Chanter en français prend donc ici tout son sens.
Oui, il me semble.

Pourquoi avoir écrit une chanson sur Indurain ?
En passant des après-midis un peu désœuvrés devant le tour de France, j’ai souvent entendu son nom. Je pensais qu’il était anglais, mais non en fait c’est un basque.
J’avais beaucoup aimé le disque de Grace Jones où elle fait la reprise de « Walking in the rain ». Et puis les deux se mélangent, ça me trotte dans la tête… Puis ça donne bêtement « Walking Indurain ». Je n’y croyais pas beaucoup d’ailleurs. On l’a enregistré après une soirée bien arrosée à Mulhouse et ça a donné un résultat approximatif, mais je le trouvais bien comme ça. Encore un exemple de gracieuse désinvolture !

Un an après vous réalisez un duo avec Charlélie Couture, ça s’est passé comment ?
Il avait bien aimé mon disque et m’avait gentiment appelé pour me dire ça. Quelqu’un d’une association pour les maladies cardiaques m’a appelé car il réalisait une compilation caritative avec seulement des duos. Et voilà comment est née cette collaboration. En plus j’aime bien ce que fait Charlélie Couture.
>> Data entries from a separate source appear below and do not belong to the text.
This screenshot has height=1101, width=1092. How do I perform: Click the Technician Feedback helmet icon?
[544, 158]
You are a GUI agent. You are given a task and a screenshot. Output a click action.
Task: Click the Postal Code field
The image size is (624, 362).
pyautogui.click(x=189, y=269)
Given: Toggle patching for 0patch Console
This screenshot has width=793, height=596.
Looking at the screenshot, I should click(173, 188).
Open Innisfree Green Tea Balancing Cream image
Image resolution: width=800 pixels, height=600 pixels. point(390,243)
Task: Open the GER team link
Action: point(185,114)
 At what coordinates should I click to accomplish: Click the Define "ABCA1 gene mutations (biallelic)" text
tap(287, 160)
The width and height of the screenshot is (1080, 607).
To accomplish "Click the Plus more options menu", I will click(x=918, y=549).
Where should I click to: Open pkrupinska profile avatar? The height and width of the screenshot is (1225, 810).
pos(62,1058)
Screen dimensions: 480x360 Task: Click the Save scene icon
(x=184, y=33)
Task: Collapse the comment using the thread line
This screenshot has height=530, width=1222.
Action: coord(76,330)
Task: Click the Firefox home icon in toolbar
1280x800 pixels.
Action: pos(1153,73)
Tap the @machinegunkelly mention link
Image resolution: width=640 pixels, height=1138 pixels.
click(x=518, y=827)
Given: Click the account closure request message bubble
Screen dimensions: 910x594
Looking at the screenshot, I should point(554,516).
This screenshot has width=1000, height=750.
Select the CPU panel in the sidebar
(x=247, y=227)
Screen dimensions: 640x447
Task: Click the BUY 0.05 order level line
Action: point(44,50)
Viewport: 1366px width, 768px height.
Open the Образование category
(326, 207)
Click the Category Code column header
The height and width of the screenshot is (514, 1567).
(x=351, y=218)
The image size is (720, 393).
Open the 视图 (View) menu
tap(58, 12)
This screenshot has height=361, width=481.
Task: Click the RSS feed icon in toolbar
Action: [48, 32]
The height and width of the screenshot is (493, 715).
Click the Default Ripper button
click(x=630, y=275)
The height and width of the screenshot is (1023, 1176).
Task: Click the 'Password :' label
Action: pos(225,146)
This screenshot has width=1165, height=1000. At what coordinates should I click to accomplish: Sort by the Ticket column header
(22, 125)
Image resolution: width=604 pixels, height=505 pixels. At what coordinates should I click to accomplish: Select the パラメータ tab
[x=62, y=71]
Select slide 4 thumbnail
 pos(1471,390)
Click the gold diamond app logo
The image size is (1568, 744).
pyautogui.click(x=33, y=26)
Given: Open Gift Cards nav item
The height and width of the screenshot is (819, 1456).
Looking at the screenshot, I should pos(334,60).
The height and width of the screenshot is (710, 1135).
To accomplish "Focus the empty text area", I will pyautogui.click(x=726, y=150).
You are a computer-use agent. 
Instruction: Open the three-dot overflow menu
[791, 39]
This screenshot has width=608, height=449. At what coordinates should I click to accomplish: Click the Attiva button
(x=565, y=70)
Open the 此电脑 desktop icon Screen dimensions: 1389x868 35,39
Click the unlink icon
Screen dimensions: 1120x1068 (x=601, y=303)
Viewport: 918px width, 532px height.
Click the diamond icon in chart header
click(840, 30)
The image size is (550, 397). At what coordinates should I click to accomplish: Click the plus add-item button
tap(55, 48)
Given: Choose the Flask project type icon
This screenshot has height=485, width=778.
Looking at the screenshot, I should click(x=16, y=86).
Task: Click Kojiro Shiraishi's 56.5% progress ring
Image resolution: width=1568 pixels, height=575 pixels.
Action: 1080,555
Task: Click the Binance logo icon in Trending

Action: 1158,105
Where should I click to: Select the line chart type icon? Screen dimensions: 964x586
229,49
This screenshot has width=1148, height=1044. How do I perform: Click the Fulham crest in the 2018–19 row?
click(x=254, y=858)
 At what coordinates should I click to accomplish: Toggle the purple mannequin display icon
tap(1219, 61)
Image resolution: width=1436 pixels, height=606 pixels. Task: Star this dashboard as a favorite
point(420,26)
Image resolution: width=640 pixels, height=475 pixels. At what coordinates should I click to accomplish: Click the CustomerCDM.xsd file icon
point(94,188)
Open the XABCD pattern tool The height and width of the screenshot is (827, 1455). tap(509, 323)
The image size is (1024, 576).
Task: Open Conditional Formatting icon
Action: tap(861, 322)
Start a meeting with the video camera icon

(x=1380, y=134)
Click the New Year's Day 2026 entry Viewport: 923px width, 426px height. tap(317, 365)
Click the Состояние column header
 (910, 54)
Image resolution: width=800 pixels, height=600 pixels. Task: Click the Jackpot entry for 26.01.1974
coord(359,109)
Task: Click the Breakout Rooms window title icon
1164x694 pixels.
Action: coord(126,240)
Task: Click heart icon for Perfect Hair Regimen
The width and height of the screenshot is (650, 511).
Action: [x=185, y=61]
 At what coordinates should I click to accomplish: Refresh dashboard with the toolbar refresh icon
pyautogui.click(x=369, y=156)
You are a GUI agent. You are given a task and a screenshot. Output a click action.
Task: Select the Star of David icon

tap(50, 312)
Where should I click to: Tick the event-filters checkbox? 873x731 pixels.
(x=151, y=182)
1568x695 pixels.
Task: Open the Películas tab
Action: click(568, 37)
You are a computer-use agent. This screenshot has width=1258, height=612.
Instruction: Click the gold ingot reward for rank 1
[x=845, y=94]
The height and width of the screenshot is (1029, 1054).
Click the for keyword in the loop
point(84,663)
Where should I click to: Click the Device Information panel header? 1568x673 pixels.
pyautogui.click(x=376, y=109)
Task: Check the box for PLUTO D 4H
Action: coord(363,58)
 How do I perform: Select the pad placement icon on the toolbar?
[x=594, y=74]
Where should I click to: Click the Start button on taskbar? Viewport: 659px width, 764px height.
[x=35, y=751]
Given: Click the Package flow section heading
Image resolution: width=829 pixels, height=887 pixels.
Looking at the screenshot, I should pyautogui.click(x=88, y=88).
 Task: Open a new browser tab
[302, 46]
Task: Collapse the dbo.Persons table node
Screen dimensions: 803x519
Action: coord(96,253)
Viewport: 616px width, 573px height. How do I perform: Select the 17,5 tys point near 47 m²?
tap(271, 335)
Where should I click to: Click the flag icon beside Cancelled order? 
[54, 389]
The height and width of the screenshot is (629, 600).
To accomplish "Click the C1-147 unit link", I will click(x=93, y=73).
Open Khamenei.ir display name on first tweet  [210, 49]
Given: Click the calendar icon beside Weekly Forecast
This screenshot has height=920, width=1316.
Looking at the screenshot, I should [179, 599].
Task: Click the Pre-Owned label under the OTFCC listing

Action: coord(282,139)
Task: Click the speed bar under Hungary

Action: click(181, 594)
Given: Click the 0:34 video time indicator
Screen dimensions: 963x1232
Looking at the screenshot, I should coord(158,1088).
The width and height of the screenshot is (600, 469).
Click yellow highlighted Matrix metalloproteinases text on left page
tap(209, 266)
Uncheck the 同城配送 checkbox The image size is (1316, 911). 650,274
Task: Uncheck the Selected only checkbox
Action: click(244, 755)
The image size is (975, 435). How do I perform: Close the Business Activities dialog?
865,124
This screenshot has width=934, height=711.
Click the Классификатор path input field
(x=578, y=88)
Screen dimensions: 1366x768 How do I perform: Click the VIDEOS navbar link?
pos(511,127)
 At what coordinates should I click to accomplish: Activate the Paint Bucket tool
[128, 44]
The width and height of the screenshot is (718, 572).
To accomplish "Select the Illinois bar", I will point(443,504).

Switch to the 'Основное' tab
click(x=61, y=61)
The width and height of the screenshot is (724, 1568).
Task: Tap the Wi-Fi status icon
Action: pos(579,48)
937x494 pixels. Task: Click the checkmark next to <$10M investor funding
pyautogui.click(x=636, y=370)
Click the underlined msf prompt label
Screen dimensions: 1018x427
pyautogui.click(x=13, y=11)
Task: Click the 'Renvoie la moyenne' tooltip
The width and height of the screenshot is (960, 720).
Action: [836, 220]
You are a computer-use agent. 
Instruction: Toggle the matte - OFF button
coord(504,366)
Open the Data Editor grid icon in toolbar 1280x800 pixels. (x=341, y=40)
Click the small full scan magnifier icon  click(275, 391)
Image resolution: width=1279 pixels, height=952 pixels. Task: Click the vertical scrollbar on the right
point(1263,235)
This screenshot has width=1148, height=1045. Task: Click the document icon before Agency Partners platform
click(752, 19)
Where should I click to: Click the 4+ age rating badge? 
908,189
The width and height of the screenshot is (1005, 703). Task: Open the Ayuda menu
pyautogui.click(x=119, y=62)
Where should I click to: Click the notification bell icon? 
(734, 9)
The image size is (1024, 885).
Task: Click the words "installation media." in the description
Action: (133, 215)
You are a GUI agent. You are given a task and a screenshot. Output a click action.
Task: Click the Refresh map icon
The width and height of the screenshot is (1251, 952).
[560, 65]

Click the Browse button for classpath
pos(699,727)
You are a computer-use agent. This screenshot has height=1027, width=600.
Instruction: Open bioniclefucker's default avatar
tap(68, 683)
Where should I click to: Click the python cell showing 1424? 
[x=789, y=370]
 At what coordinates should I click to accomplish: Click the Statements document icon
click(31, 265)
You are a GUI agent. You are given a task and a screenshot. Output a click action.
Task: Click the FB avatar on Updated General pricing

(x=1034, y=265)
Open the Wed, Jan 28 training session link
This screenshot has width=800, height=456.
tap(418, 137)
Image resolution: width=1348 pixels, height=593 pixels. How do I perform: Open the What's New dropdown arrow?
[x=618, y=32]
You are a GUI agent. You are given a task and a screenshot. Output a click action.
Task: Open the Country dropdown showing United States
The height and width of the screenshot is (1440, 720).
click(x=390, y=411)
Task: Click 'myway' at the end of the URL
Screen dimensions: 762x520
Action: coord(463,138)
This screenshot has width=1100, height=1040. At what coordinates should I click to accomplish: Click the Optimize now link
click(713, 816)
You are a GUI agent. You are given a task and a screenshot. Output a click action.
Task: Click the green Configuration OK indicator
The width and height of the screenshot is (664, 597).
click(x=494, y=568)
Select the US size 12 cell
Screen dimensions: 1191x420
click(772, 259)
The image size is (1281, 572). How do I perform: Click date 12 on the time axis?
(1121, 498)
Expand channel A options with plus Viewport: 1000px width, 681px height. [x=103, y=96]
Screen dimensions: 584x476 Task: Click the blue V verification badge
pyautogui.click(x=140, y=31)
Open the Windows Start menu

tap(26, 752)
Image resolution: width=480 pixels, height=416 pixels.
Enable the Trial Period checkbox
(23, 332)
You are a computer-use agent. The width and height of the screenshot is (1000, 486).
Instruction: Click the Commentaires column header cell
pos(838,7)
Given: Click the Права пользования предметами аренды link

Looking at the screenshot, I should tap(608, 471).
Allez-vous bientôt signer votre retour sur scène ?
Je n’ai pas de tourneur pour le moment. Mais j’en ai envie. Les morceaux qui ont été créés sont vraiment superbes à jouer sur scène. Avec Maxime Delpierre, on est dans l’idée d’essayer d’amener un son le plus loin possible. Et à deux, on y arrive, on n’aurait pas forcément besoin d’un groupe avec d’autres musiciens. Et puis à plusieurs, c’est quand même un sacré bazar ! Avec les répètes par exemple. Je me dis qu’il vaut mieux commencer comme ça, à deux, quitte à étoffer après.

Quelle est votre vision du rock aujourd’hui en 2018 ? Il a un passé, un avenir ?
C’est un peu un truc de vieux maintenant ! Mais pas que… Je trouve que les groupes d’aujourd’hui sont parfois meilleurs que ce qu’il n’y a jamais eu. Par exemple, Cheveu, ils déglinguent tout. Je suis aussi allé voir un truc vachement bien, la Colonie de vacances. Ce sont 4 groupes qui se mettent aux quatre coins de la salle qui jouent le même morceau. Ca vaut vraiment le coup. Orelsan c’est du hip hop mais aussi du rock. Dans le genre Dutronc il est pas mal lui. Pour moi, il ne devrait pas y avoir de nuances entre hip hop et rock. Comme dans le rock, il y a eu dans le hip hop toute la phase avec le club des loosers, avec des mecs slackers, complètement je-m’en-foutistes, des vrais loosers quoi. Beck s’est d’ailleurs imposé à l’époque avec « I’m a looser ». Finalement, souvent l’énergie que j’aime bien dans le rock, je la retrouve dans le hip hop ou le rap.